The participation of the opposition parties changed the nature of the election campaign. In Brest region, which has the second largest number of candidates for seats, 15 candidates are from the Liberal Democratic Party, 11 from the Social Democrats (Naradnaya Hramada), 10 from the Belarusian Popular Front, and 8 from the Party of Communists (Svobodnye novosti, September 16-22). The social index of the candidates indicated a high proportion of white-collar workers and professionals. Over 100 entrepreneurs and businessmen submitted applications, along with more than 150 representatives from public health, social services, education, and culture. Sixty-four candidates were described as “young contenders” (Respublika, September 14).
However, very few oppositionists managed to be appointed to the Commission itself. Not one of 473 candidates to the CEC from the United Civic Party, for example, was accepted (ucpb.org, September 9). Also, there have been a variety of reports suggesting that the campaign has not been conducted fairly. In Hrodna district, Tadeusz Gavin, founder of the Union of Poles in Belarus, maintained that members of the local council, the district electoral commission, and a militiaman spread information to discredit his candidacy and prevent him from acquiring the necessary number of signatures (Svobodnye novosti, September 16-22).
The Belarusian Popular Front maintains that three of its candidates have been dismissed from their jobs, two schoolteachers and a sanatorium worker. Militia in Zhlobin confiscated a computer belonging to the head of the election campaign of Marat Afanasyev (United Civic Party), on the grounds that it was a “stolen computer.” On September 14, militiamen broke into the office of parliamentary deputy and Respublika activist Syarhey Skrebets, confiscating about 1,000 copies of a report on his activities as a deputy (Narodnaya volya, September 16).
The authorities have taken steps to ensure that several prominent opponents of President Alexander Lukashenka do not run in this campaign. A well-known television commentator, Zinaida Bandarenka, was not registered because she submitted information that listed her pension as 20 rubles (less than one cent) lower than the reality. Former Chairman of the Supreme Soviet (12th session) Myacheslau Hryb failed to be registered because he did not mention his shares in the Minsk Watch Factory, even though no profits have been accrued in the past decade. Skrebets reportedly failed to mention that he was a founder of two companies, neither of which has been in business for several years (Komsomolskaya pravda v Belarusi, September 18).

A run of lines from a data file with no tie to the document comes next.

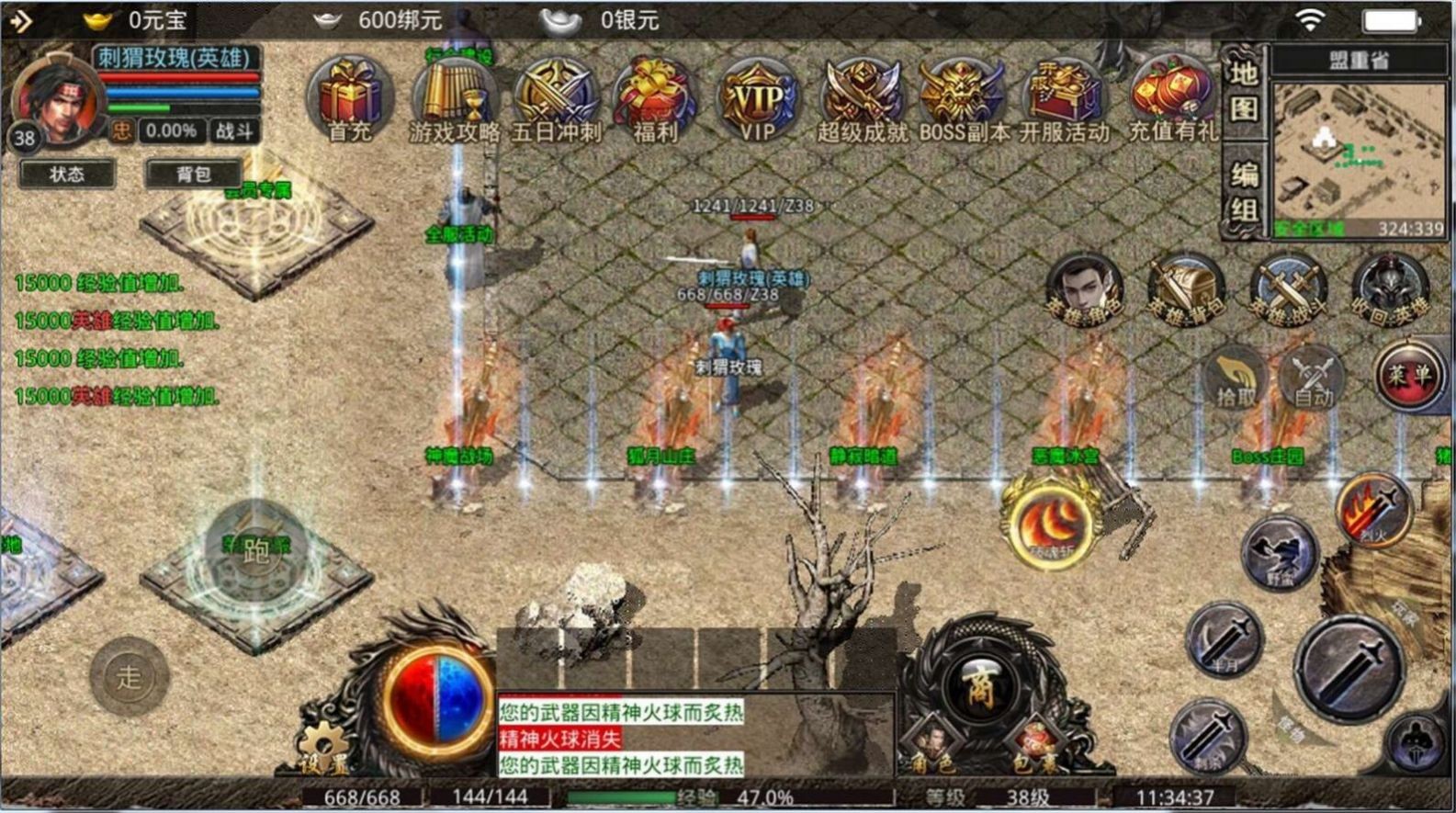Open the 地图 map tab
The height and width of the screenshot is (813, 1456).
[1244, 90]
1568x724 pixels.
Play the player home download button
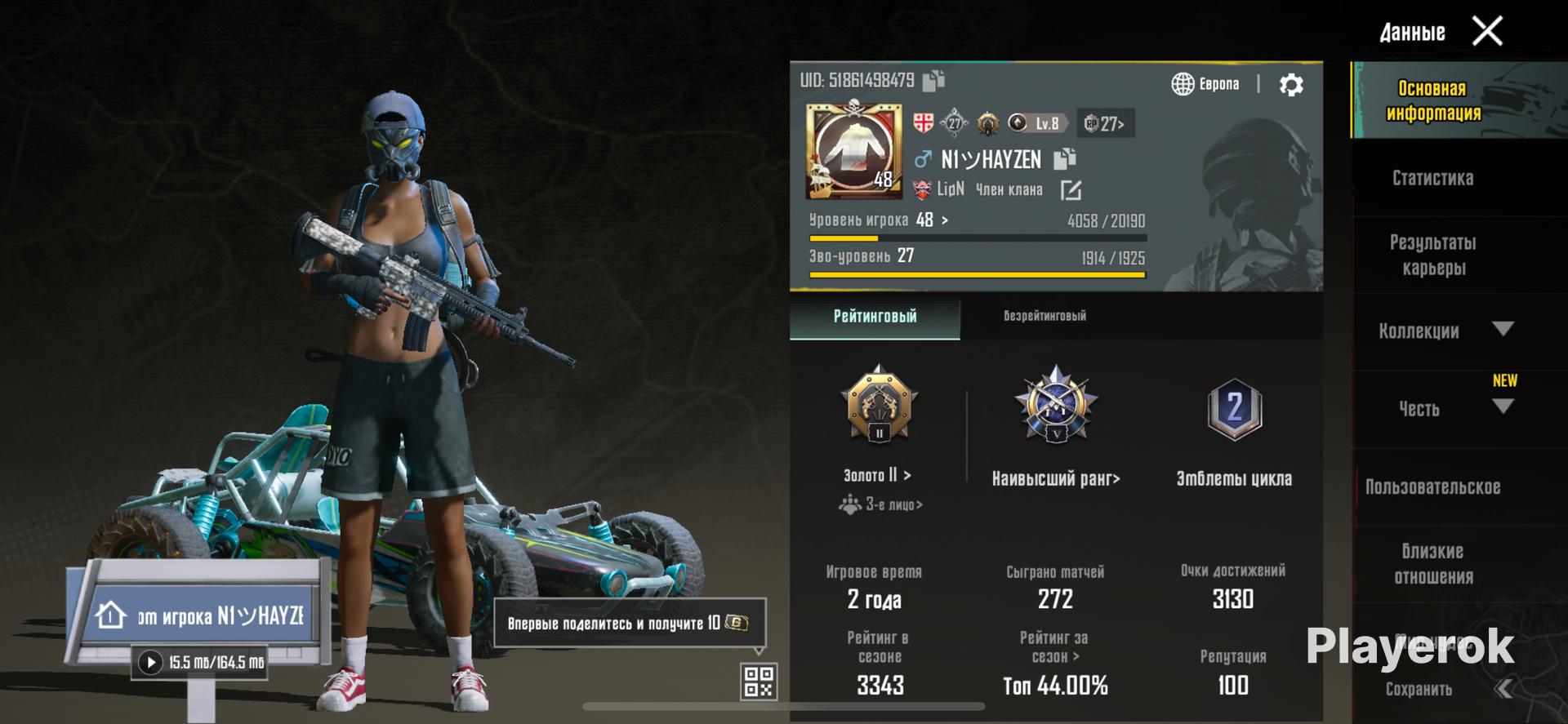pyautogui.click(x=150, y=662)
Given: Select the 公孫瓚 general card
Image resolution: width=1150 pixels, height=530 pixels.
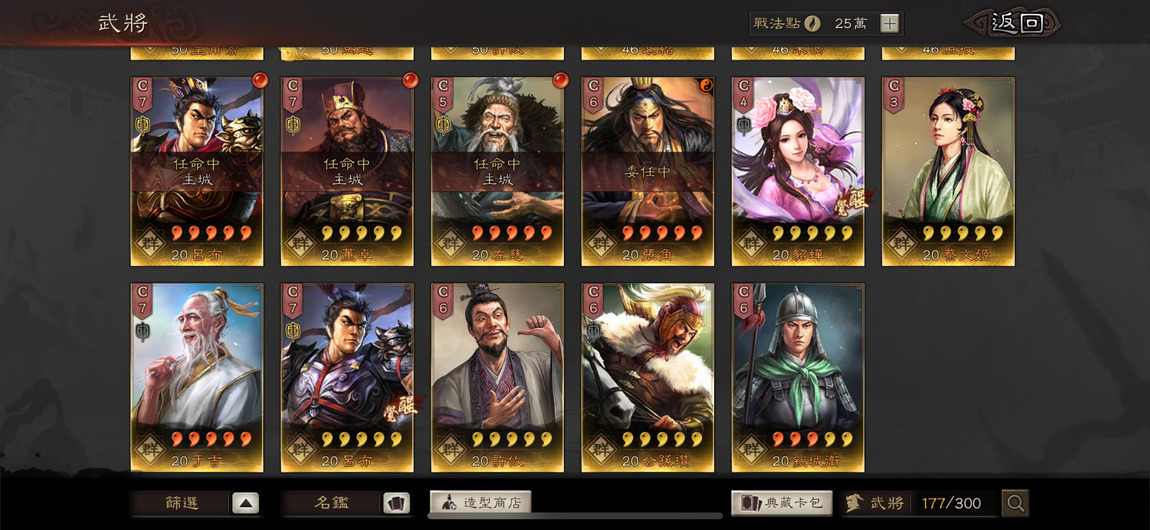Looking at the screenshot, I should coord(648,377).
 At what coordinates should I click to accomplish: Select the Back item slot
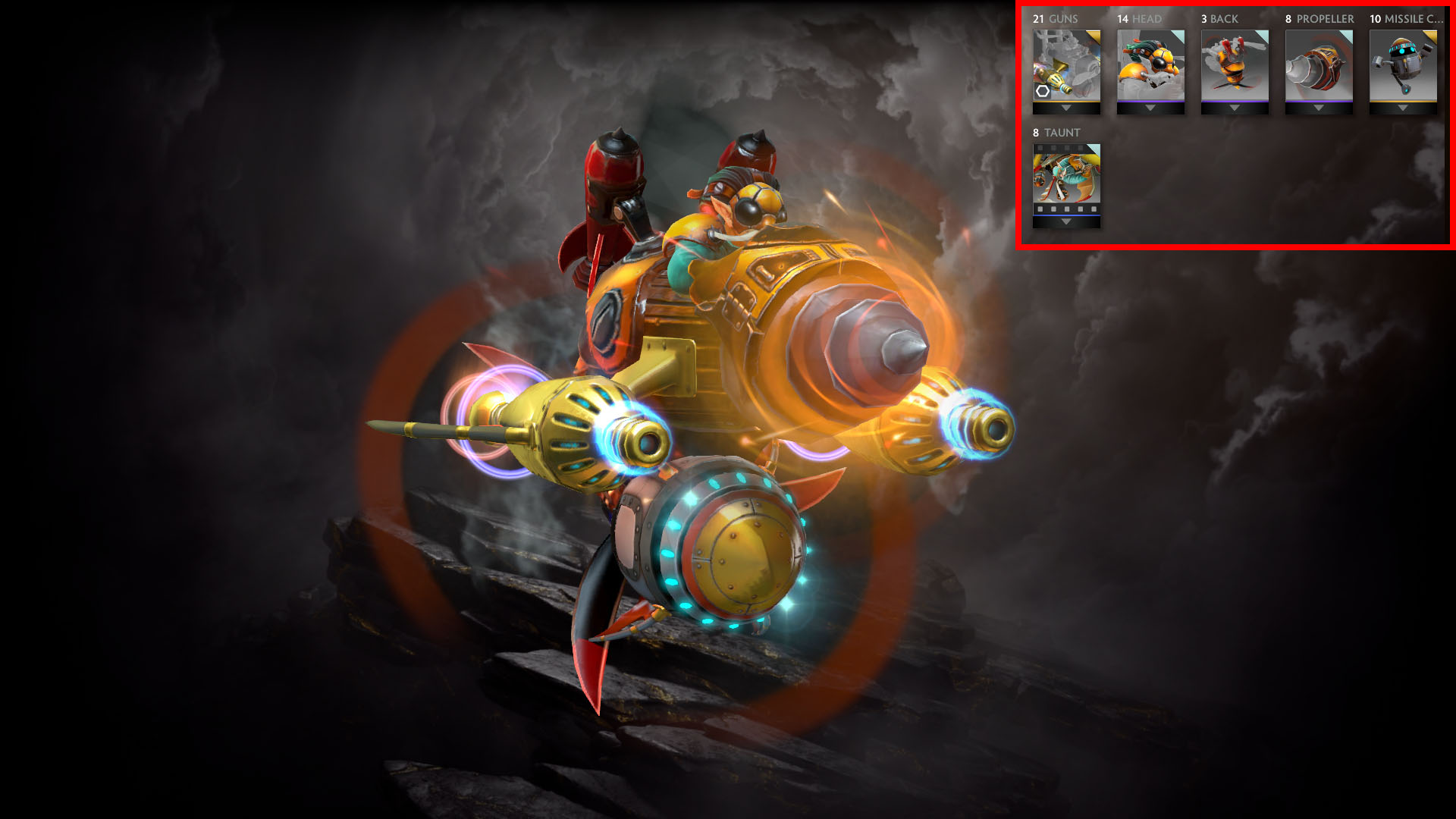tap(1235, 65)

Former parliamentary leader Stanislau Shushkevich was rejected by the CEC when it was found that the headquarters of his party was located not in Pushkin electoral district, as he had stated, but in Masyukovshchina district. The deputy leader of the BPF, Yury Khadyka, was turned down because his party headquarters reportedly did not send documents to the Commission in response to an inquiry. The Department of Justice then carried out an investigation and found other problems with his candidacy (Minsk kuryer, September 18). The Central Election Commission claimed that the figures cited for military pension and deputy’s salary of General Valery Fralou, head of Respublika, were misreported. Fralou declared that he would sue those who brought him “moral harm” and that he intended to return to Hrodna and collect the documents again.
Anatoly Lebedka, leader of the United Civic Party, compared the removal of candidates from his party from the campaign as being like chopping off a limb without an anesthetic, noting that his party had suffered “enormous losses” of its brightest candidates (Narodnaya volya, September 18). Of 59 potential candidates put forward by the party, 32 were rejected, and in the majority of cases, according to the party’s website, for “absurd” reasons (ucpb.org, September 17).

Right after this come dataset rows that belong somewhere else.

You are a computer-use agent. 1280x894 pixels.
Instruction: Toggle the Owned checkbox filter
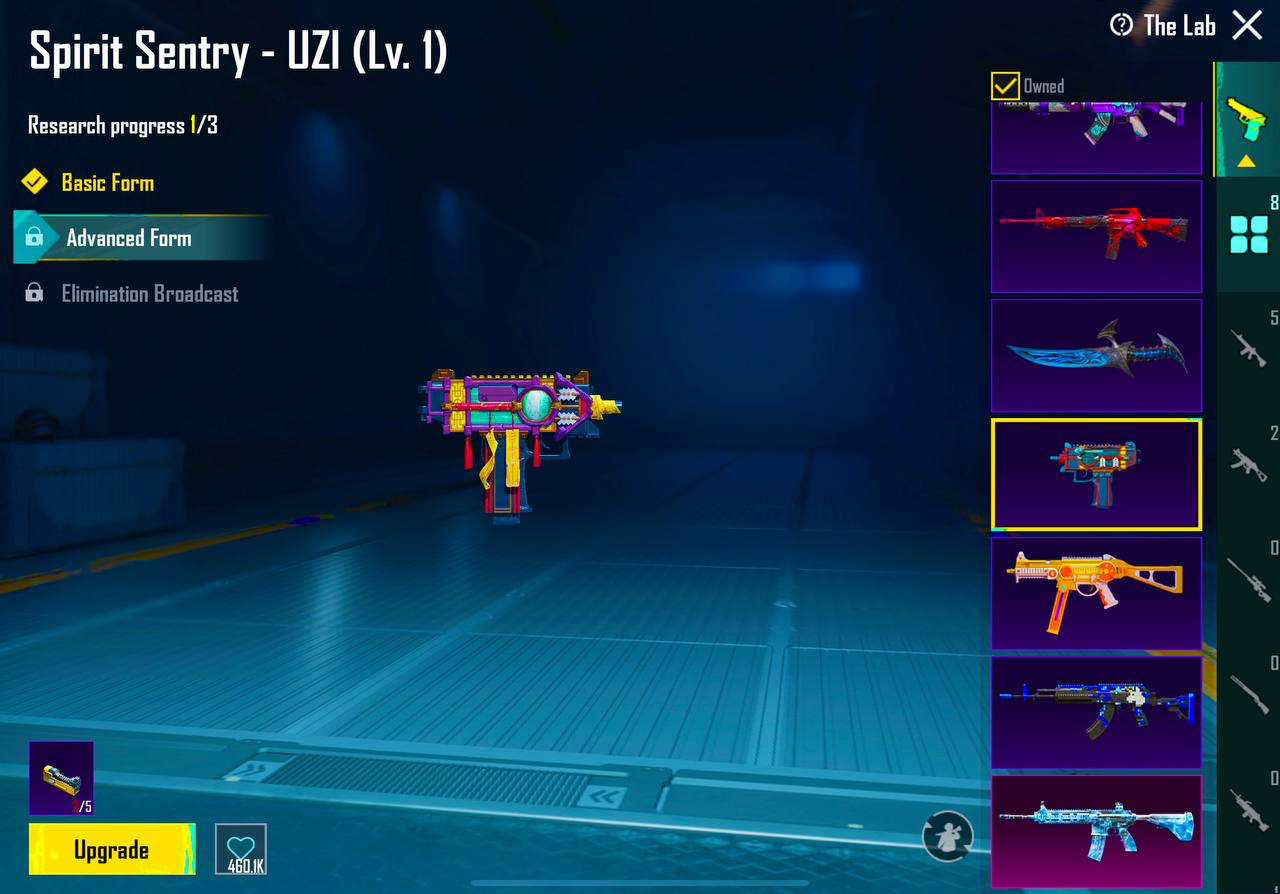(x=1005, y=86)
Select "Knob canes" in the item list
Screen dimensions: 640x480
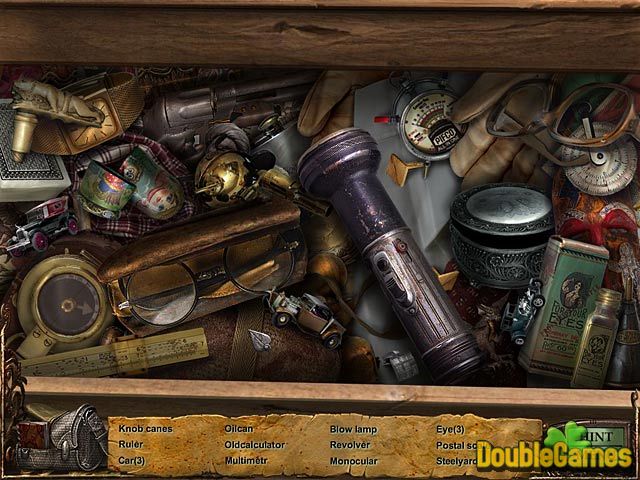[146, 428]
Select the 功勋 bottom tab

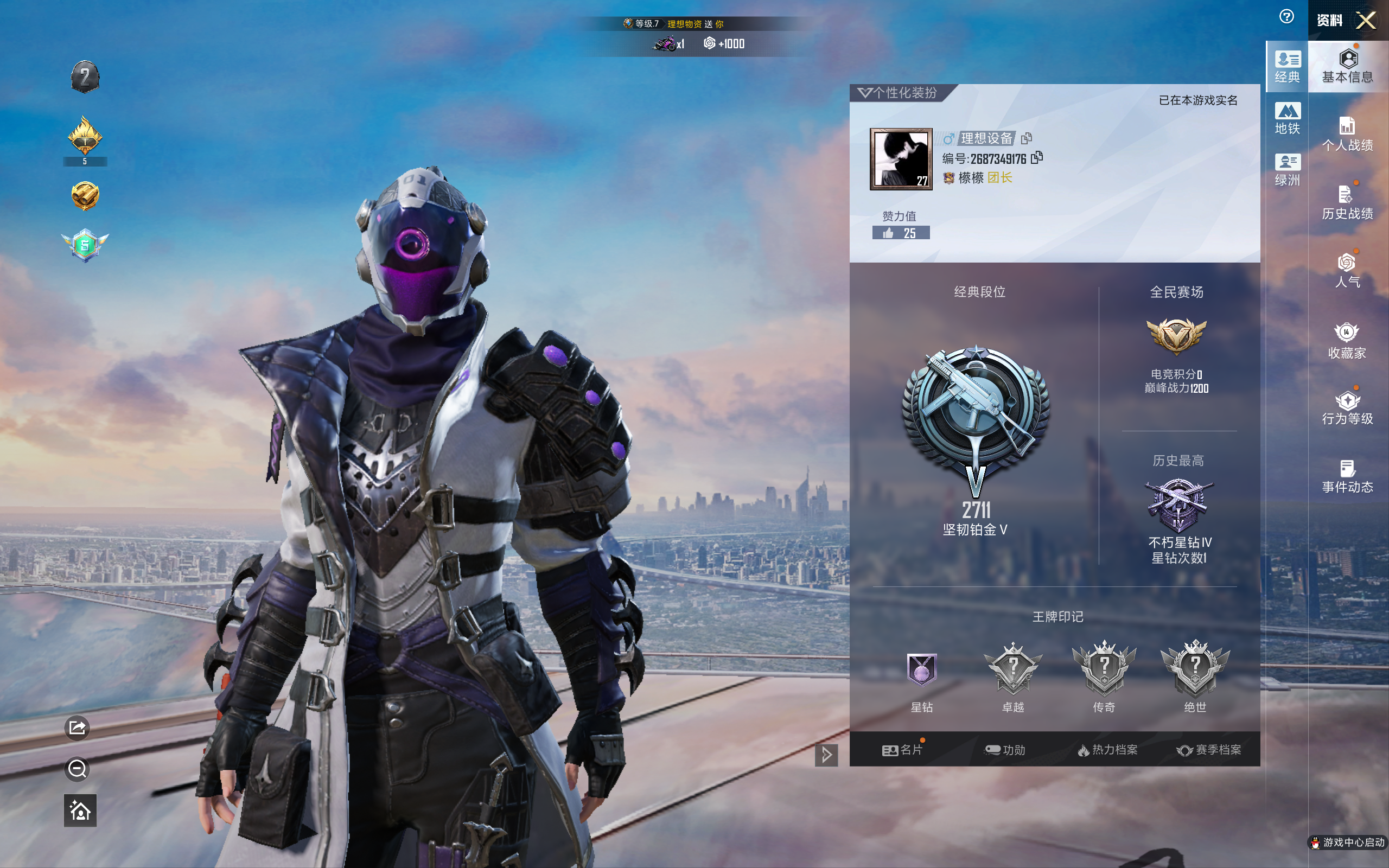coord(1005,750)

Of 692 applicants, 333 were refused registration, including Alexander Bukhvostau, head of the now disbanded Belarusian Labor Party, Shushkevich, Khadyka, Fralou, Uladzimir Parfenovich, a former Olympic champion and Respublika member, and many others (charter97.org, September 17). The authorities thus responded to the unprecedented interest of the opposition in an election campaign by eliminating many of the serious contenders at the registration stage.
Altogether, 359 candidates will contest the 110 seats: 137 are from workers’ collectives and 151 from political parties (Minsk kuryer, September 20). The latter are broken down as follows: 38 from the Liberal Democratic Party, 26 from the United Civic Party, 21 from the Communists, 24 from the BPF, and 21 from the Social Democratic Party (Naradnaya Hramada). The authorities continue to insist that the parliamentary election is “a free expression of the people’s will” (Sovetskaya Belorussiya, September 16). They have ensured, however, that the choice that the electorate will have on October 17 is much more limited than it should be.